Source document:

---

You should see the timeline immediately update to show the duration for that task with the color you picked.
Once you assign a color to a task, you can change the Start Date or End Date if needed throughout your project scheduling and the timeline will automatically update.
Measure Your Project’s Progress
One of the greatest features of this Project Schedule Template is also an effective way to measure its progress - color-coding. You can see at a glance if a task is on target to hit its deadline. If it is, then you’re golden, but if not then you know it’s time to adjust.
Find Out if You Can Help
If a deliverable is in danger, find out why and what you can do to help. The resource may lack the necessary skills, be missing the tools they need, or be confused over the task. Waiting too long to find out how you can help can be detrimental to the project timeline.
Check in Regularly
As mentioned in the tips above, checking in and updating the schedule regularly is another crucial part of project scheduling. Get regular updates from your team, check on specific tasks and dependencies, and review the schedule often. Also be sure to check for any errors you may have made entering dates and deadlines.
Even though you set clear deadlines, you know as a project manager that “things happen” during the course of a project that are out of your control. So do your best to keep up, check in, and offer help where you can.
Project Management Templates for Your Work Plan Toolbox
As a project manager you know which types of tools you need to keep in your work plan toolbox. And when it comes to templates like this one, a project plan template, work plan template, or Gantt chart template, they each give you the features you need to manage your projects efficiently.
You can concentrate on your projects, focus on your tasks, and keep track of your resources while the templates do the rest.

---

Record excerpts:
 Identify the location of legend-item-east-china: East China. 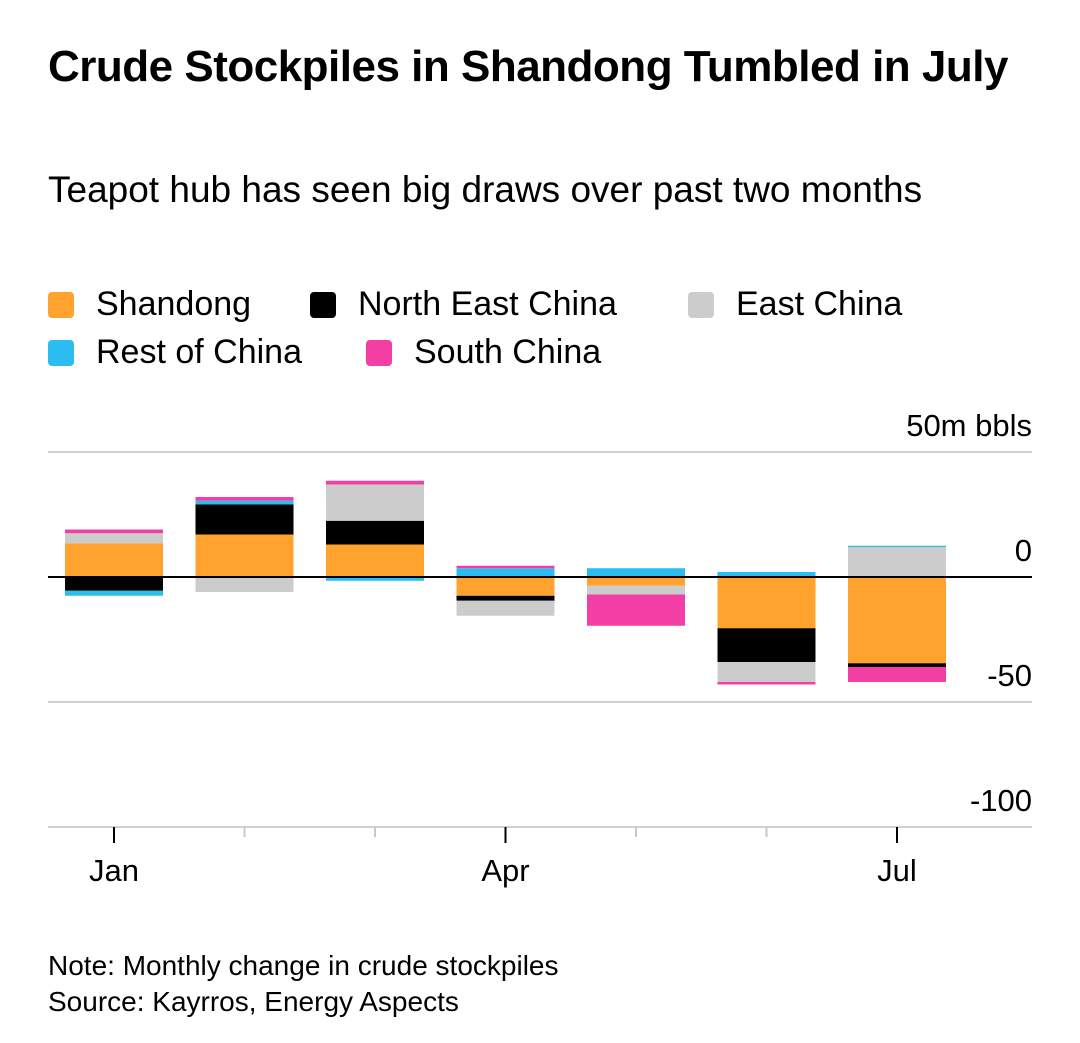
(795, 304).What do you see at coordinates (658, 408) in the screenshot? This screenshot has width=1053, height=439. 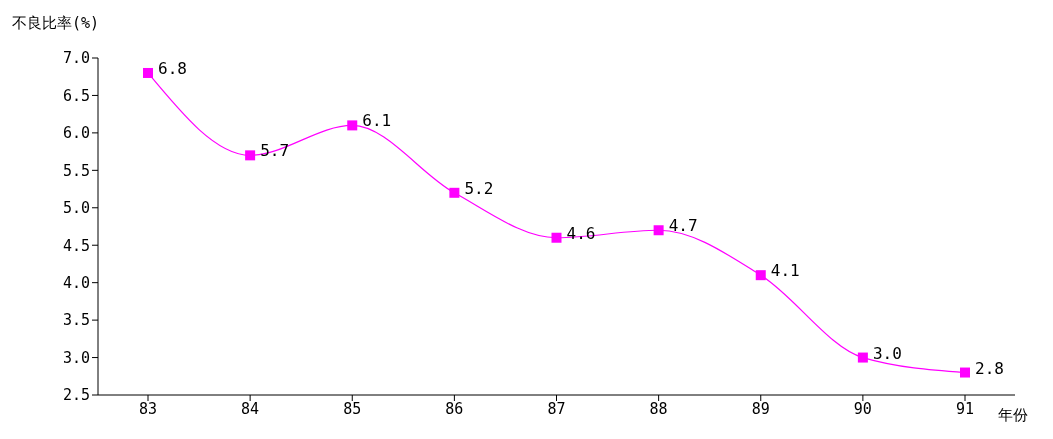 I see `x-tick-label: 88` at bounding box center [658, 408]. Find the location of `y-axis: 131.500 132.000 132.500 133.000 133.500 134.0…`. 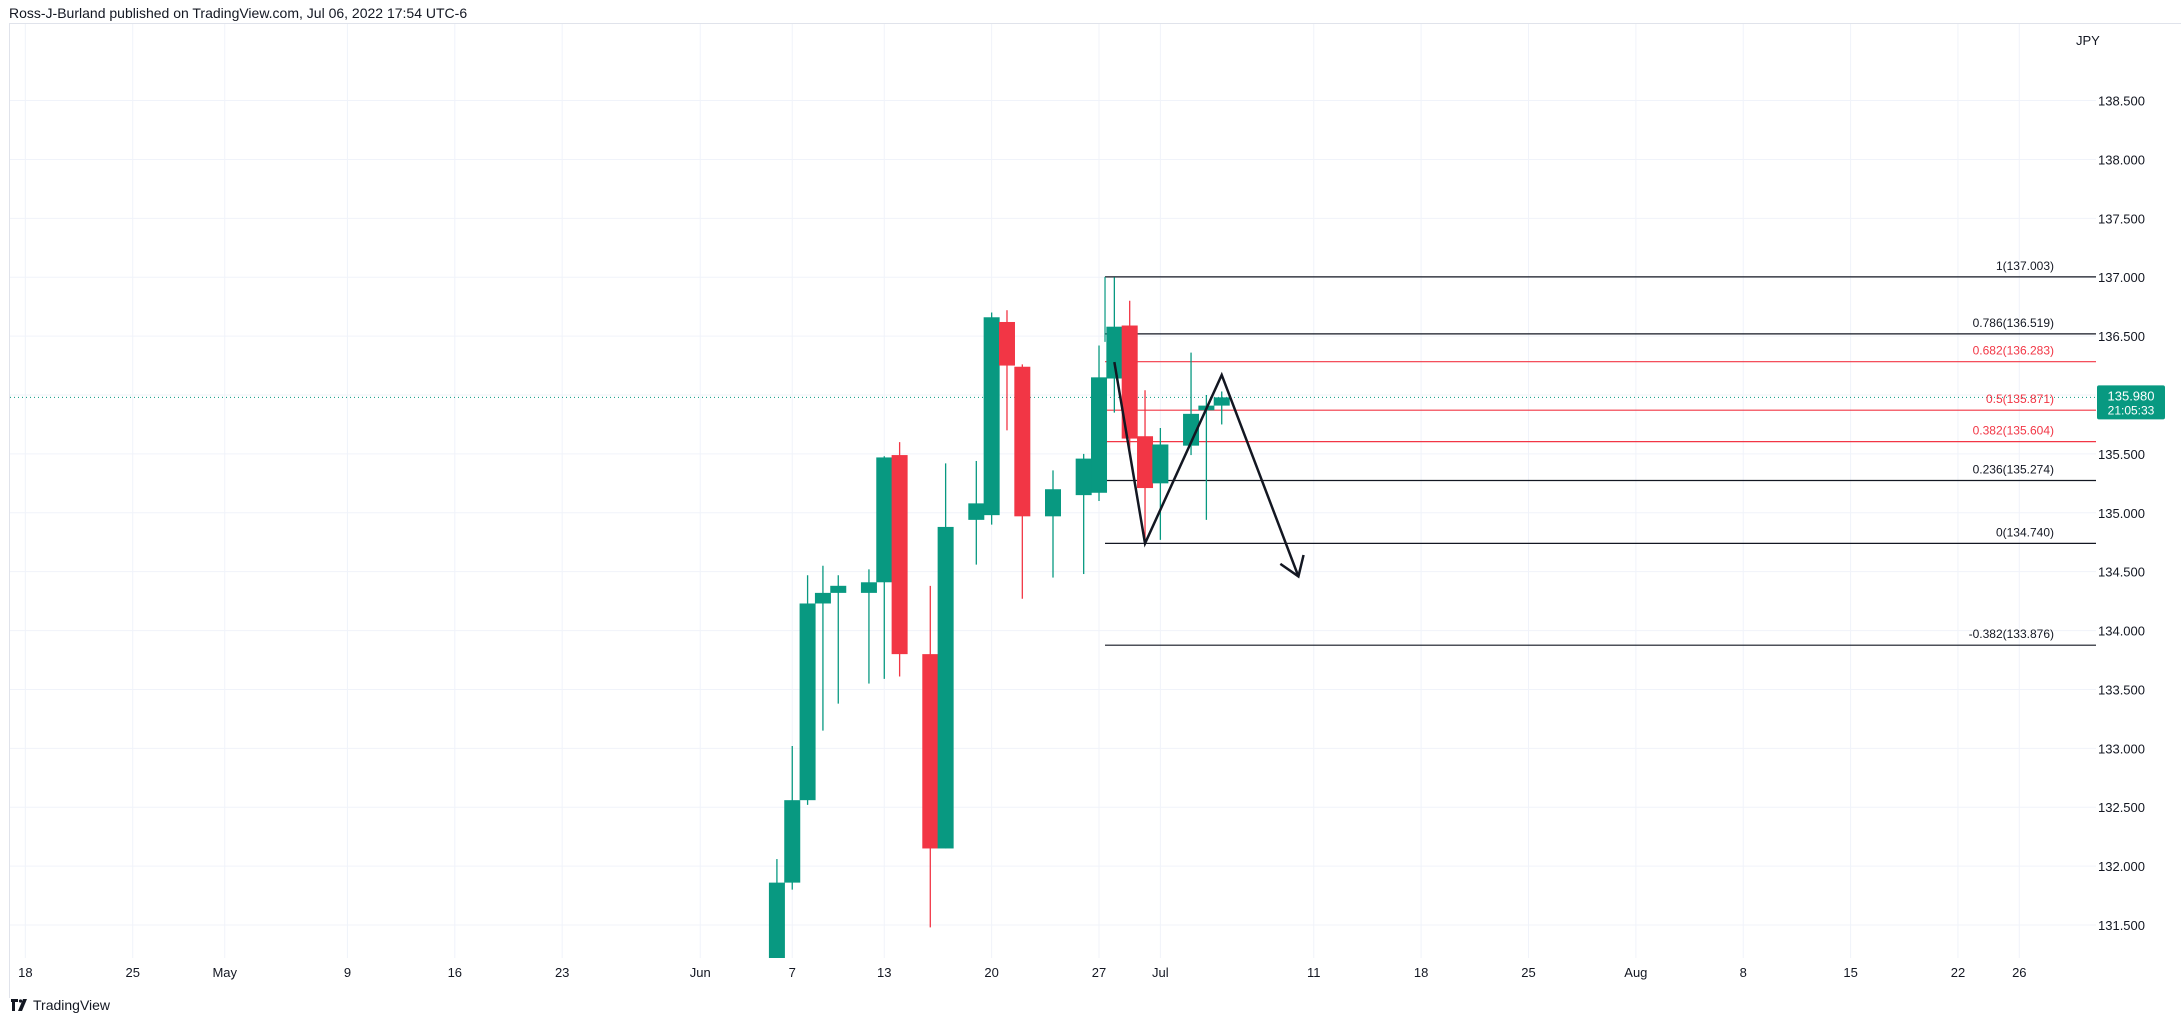

y-axis: 131.500 132.000 132.500 133.000 133.500 134.0… is located at coordinates (2110, 483).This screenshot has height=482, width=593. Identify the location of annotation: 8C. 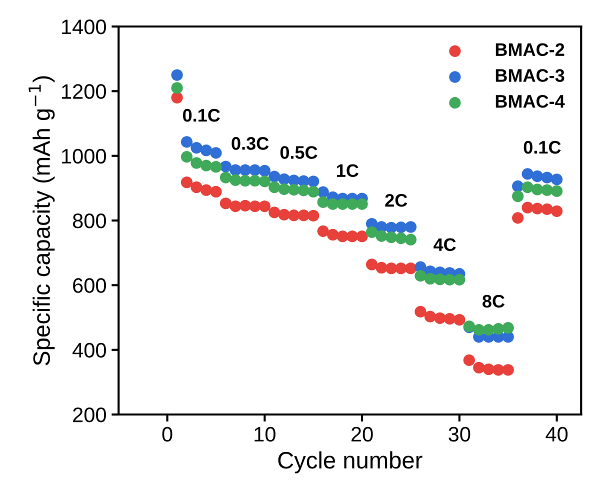
(494, 301).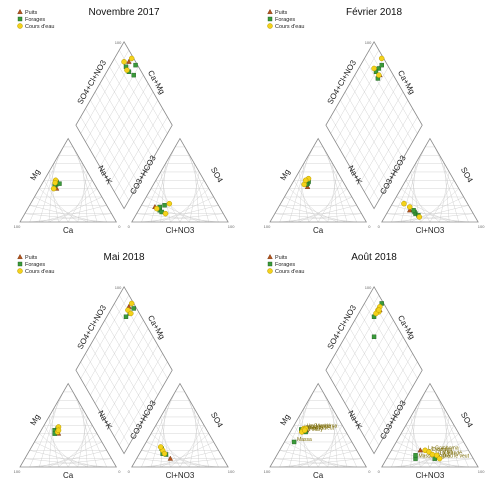  What do you see at coordinates (129, 61) in the screenshot?
I see `puits-diamond-point` at bounding box center [129, 61].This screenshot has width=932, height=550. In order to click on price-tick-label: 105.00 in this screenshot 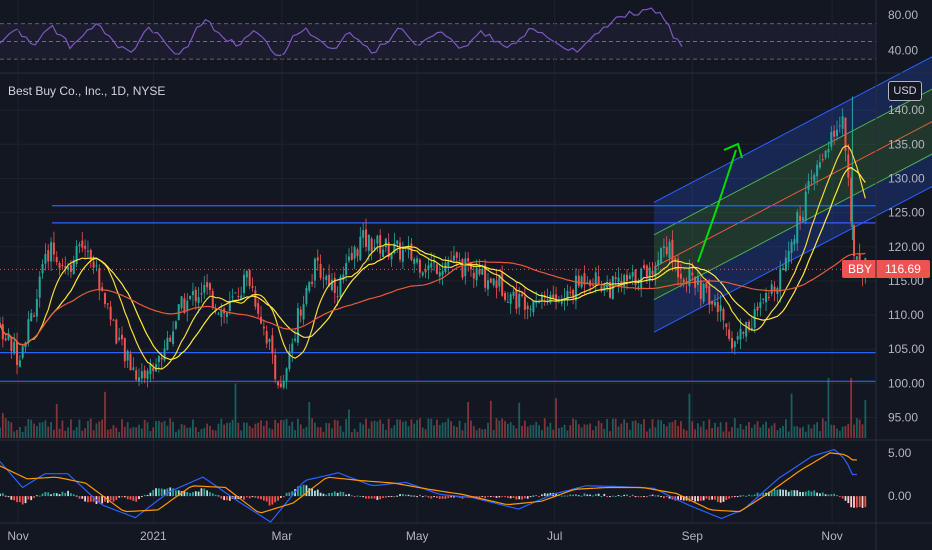, I will do `click(906, 349)`.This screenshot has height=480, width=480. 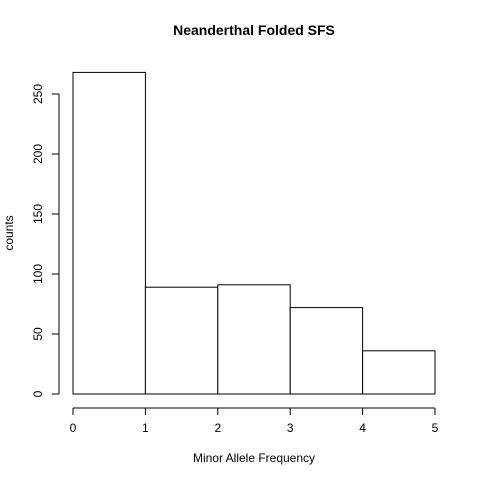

---

Prompt: What possible problems with a resource does the project scheduling text above list when a deliverable is in danger?

Task solution:
- The resource may lack the necessary skills.
- The resource may be missing the tools they need.
- The resource may be confused over the task.